Aunque la jueza definió, por ahora, mantener el arresto domiciliario, esto será sometido a consideración del Tribunal de Apelaciones dos veces. Esto se debe a que la Fiscalía que encabeza Sabrina Flores había apelado el primer fallo de Odriozola que disponía el arresto domiciliario —ocurrido el 20 de abril— y este martes apeló la nueva decisión de mantener la medida pese a los incumplimientos denunciados. El tribunal por el momento no se expidió.
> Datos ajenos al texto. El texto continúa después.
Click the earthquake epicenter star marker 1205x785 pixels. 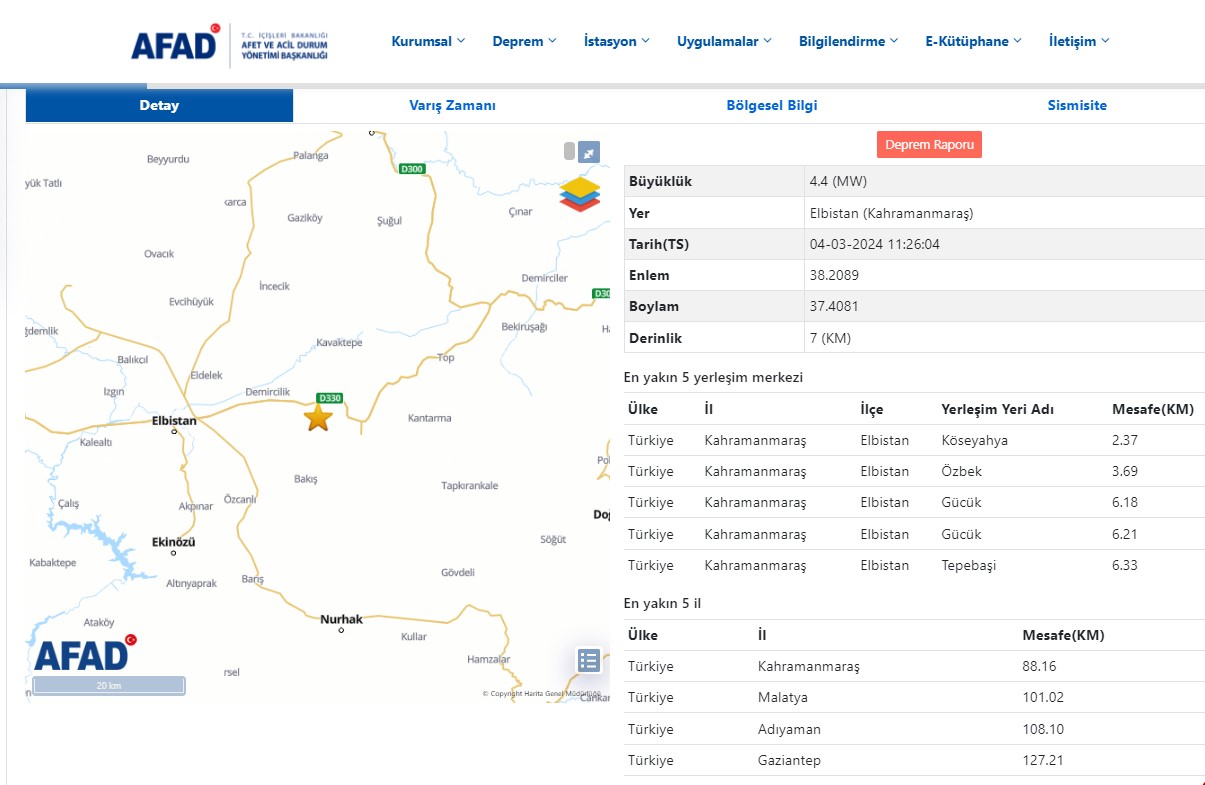[x=318, y=418]
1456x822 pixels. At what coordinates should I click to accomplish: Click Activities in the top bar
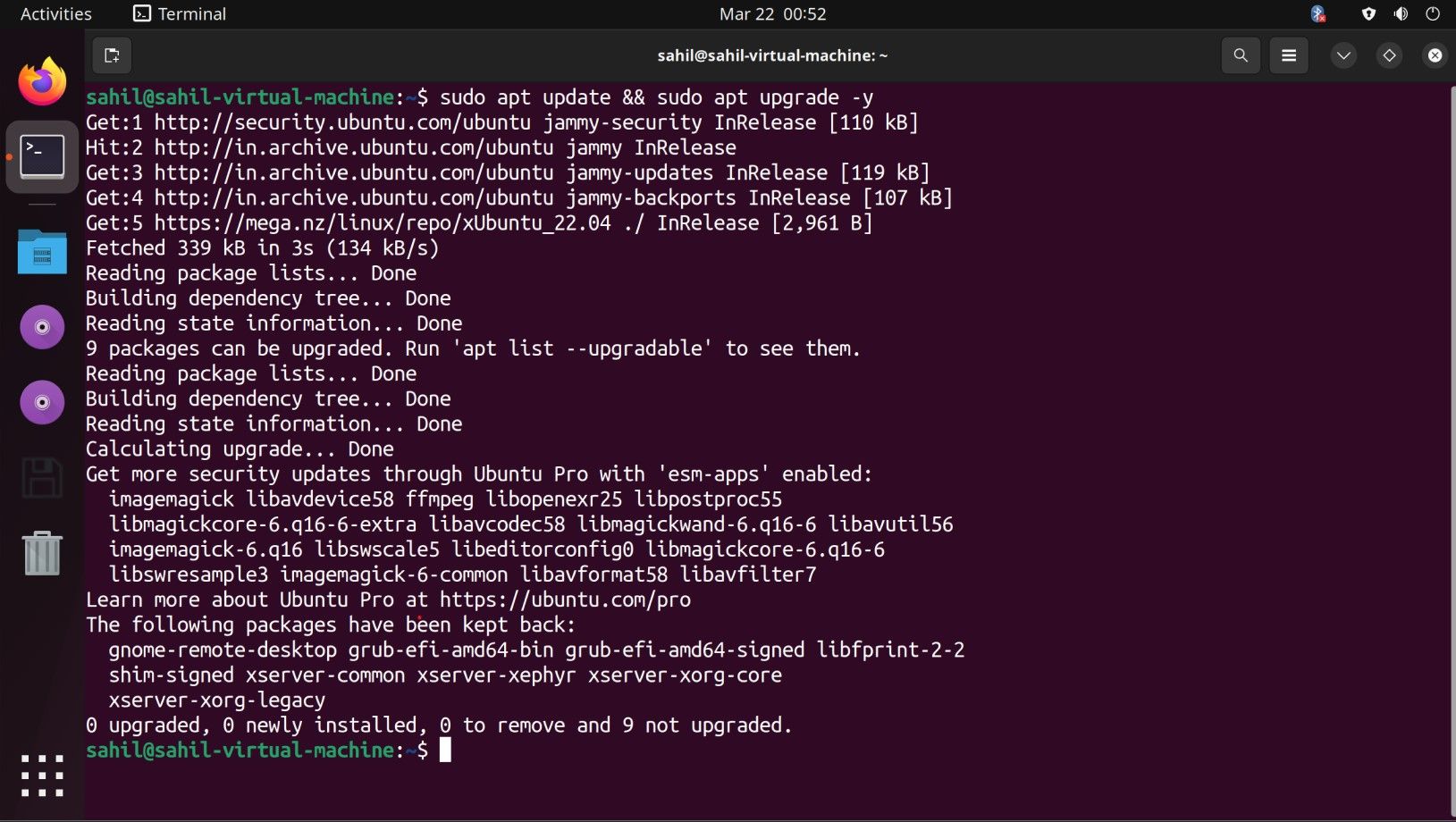(55, 13)
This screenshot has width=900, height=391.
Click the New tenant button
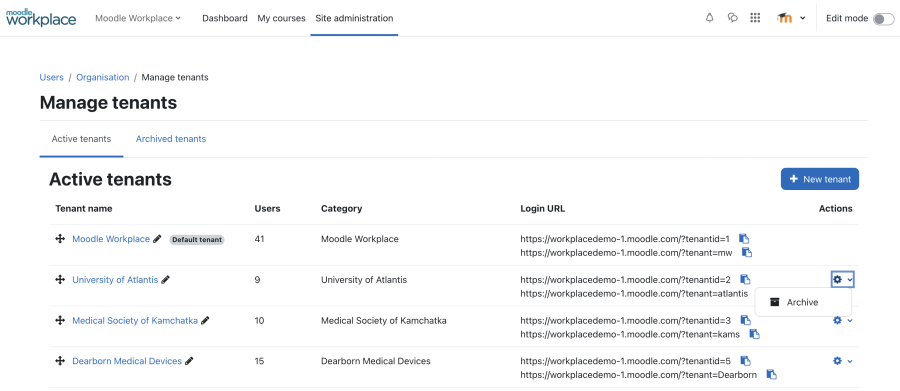[x=820, y=179]
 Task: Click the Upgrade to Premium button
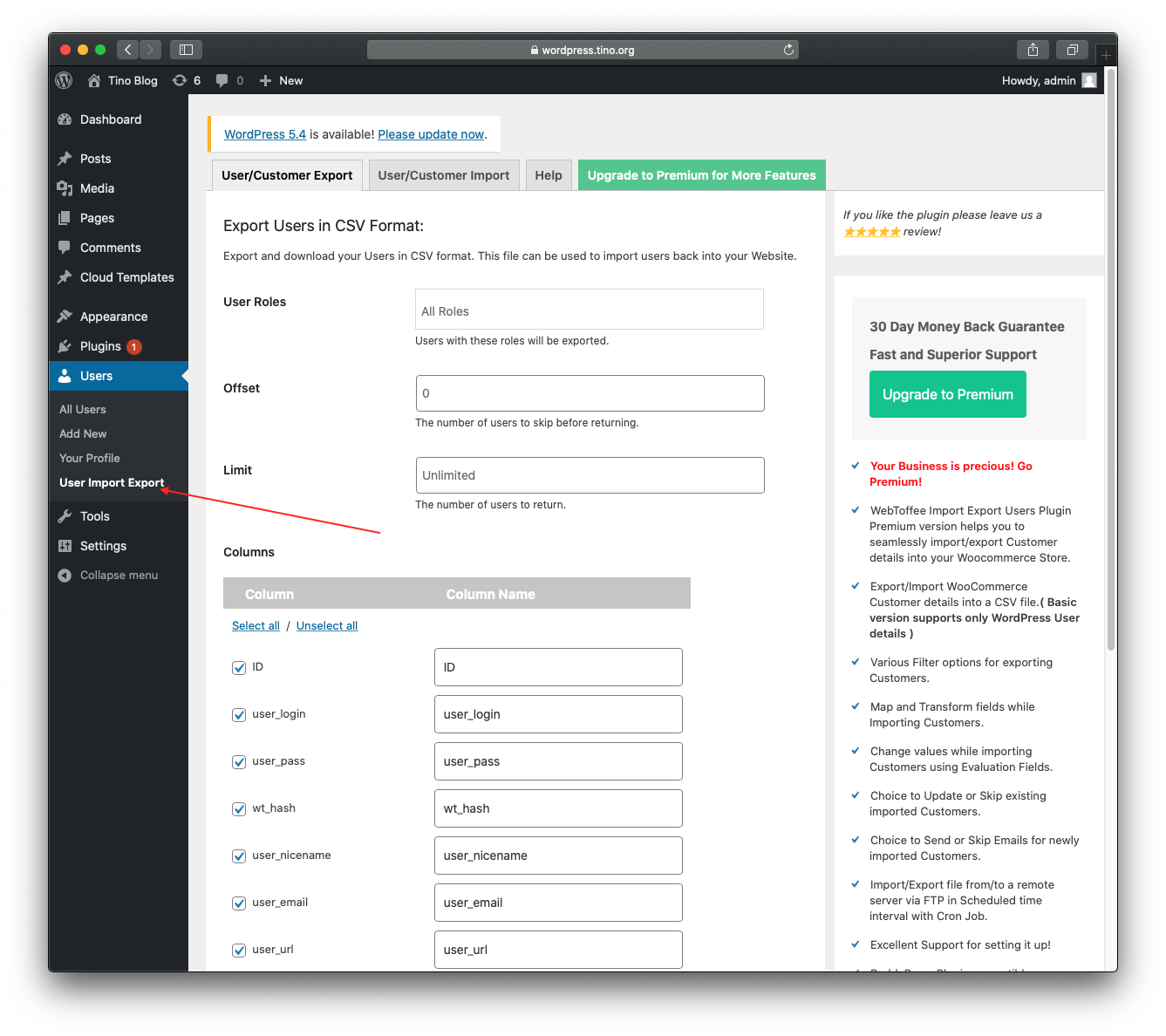click(x=947, y=394)
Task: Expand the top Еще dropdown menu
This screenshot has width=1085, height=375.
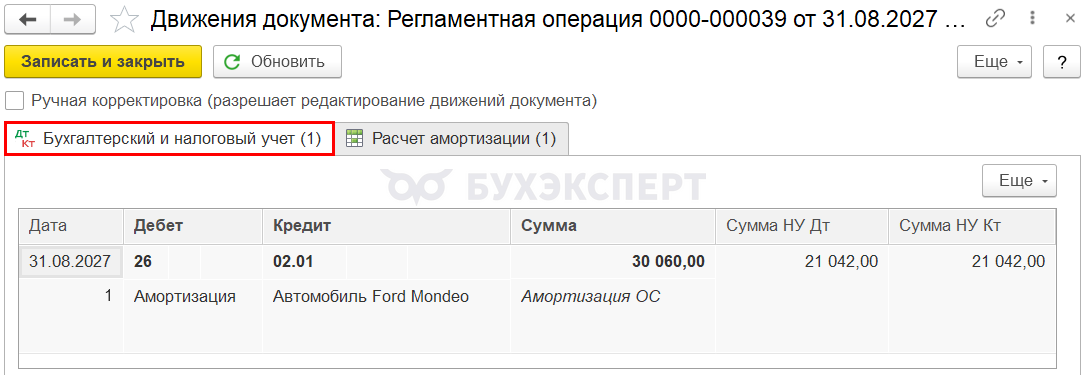Action: (x=994, y=62)

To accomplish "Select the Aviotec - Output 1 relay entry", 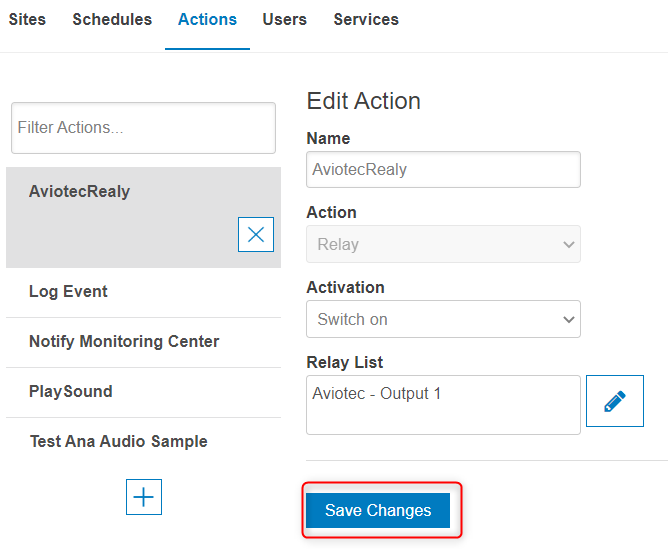I will click(377, 394).
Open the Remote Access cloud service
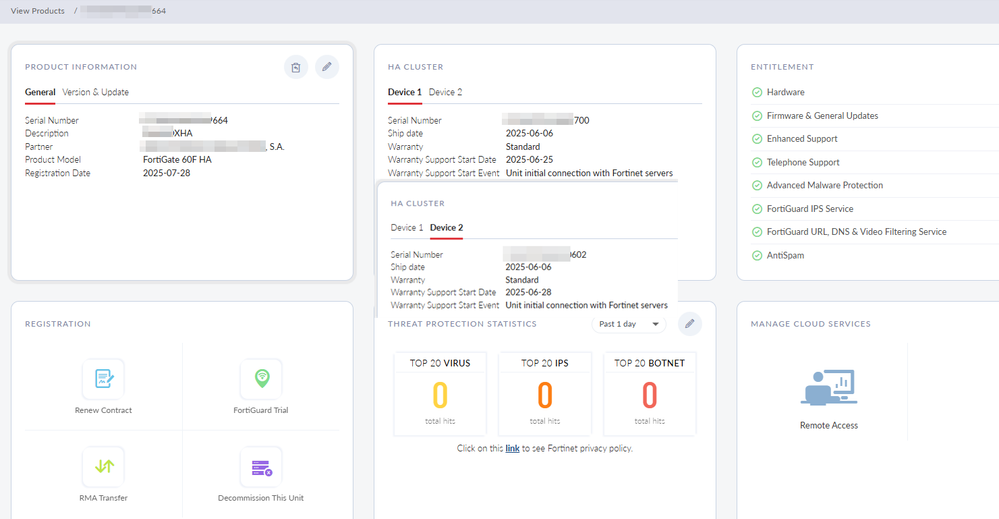 click(828, 388)
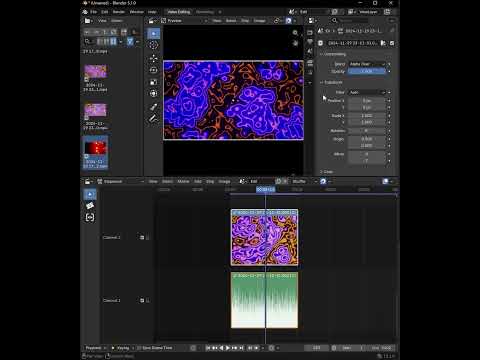Pick the Scale tool in preview toolbar
This screenshot has width=480, height=360.
coord(153,82)
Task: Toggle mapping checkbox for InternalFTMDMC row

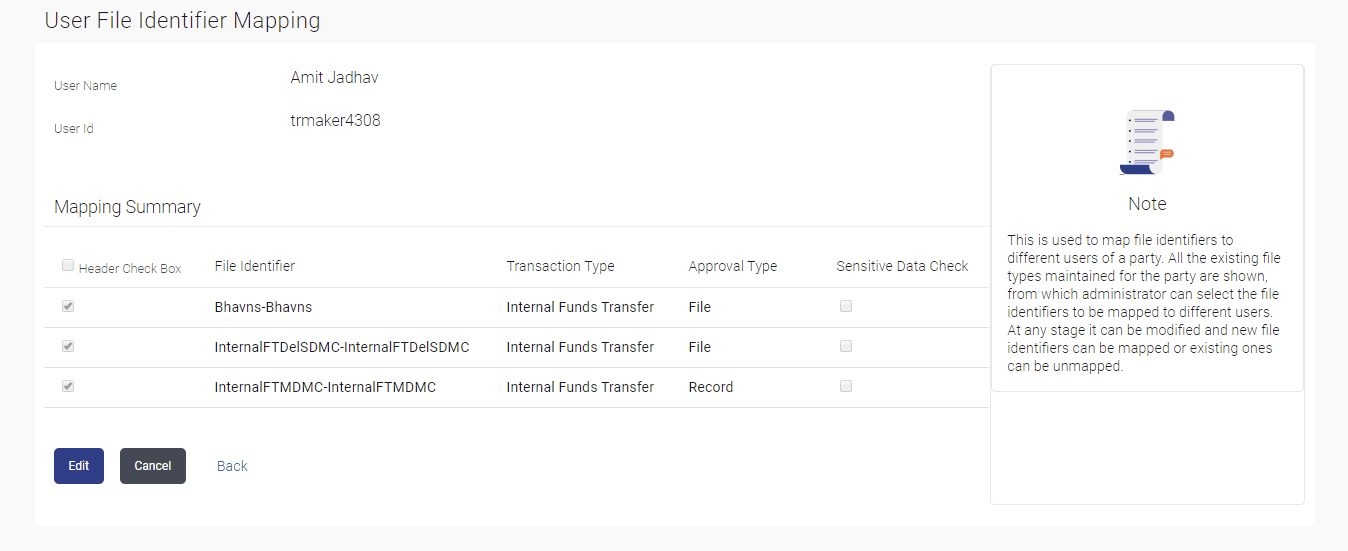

Moisés Martínez fue condenado a 12 años de cárcel por haber matado a su padre tras una infancia llena de abusos hacia él y sus hermanas. La jueza Odriozola entendió que no se se dan las condiciones necesarias para aplicar el artículo 36 del Código Penal (homicidio liberatorio). Tras el fallo, el acusado cambió de defensa y asumió Rey junto a Echetto e Ivana Messano, quienes apelaron la sentencia.
¿Por qué está en domiciliaria pese a estar condenado?
La ley establece que todos somos inocentes hasta que se demuestre lo contrario y que el estado de inocencia se destruye ante una condena firme. La condena contra Martínez no está firme y fue apelada. Por lo tanto, debe seguir siendo tratado como inocente.
Antes había ido a la cárcel porque el Código del Proceso Penal prevé que los imputados que no tengan condena firme pueden ser sujetos a medidas cautelares (entre ellas la prisión preventiva) cuando su libertad implique un riesgo para la causa. Inicialmente, la Fiscalía había pedido esta medida porque de cualquier otra manera él podría entorpecer la causa: existía la posibilidad de que interfiriera en las declaraciones de sus hermanas, que serían testigos claves en el juicio. También alegaron que existía riesgo de que buscara fugarse. Pero este riesgo, dijeron sus abogados y aceptó la Justicia, cesaron y pueden ser contenidos con un arresto domiciliario.
Reserva
El nuevo Código del Proceso Penal prevé que todas las audiencias judiciales a partir de la imputación serán públicas. Así lo fue el caso Moisés durante todo el proceso. La audiencia del martes fue declarada reservada a pedido de la defensa. Se solicitó alegando que se tratarían detalles de la situación de la salud mental del condenado y eventuales diagnósticos, lo que tiene que ver con su esfera más íntima y ameritaba privacidad. Todos los documentos relativos a esto —pericias e informes médicos— se separarán del expediente (se formará una pieza) y esa parte será reservada para el público.